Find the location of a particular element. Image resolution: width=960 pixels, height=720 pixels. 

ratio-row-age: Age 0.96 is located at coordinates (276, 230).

--------------------------------

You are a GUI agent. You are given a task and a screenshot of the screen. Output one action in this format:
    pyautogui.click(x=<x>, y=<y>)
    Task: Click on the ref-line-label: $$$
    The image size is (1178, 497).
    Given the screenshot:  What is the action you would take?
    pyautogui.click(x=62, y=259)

--------------------------------

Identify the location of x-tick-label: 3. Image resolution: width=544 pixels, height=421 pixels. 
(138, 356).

--------------------------------

- BRIEF -
Please reproduce the rows from the line with "Identify the location" up to and including the line with "(138, 356).", swapping "location" for "position" and leaving everything else unchanged.

- EXPECTED OUTPUT -
Identify the position of x-tick-label: 3. Image resolution: width=544 pixels, height=421 pixels. 
(138, 356).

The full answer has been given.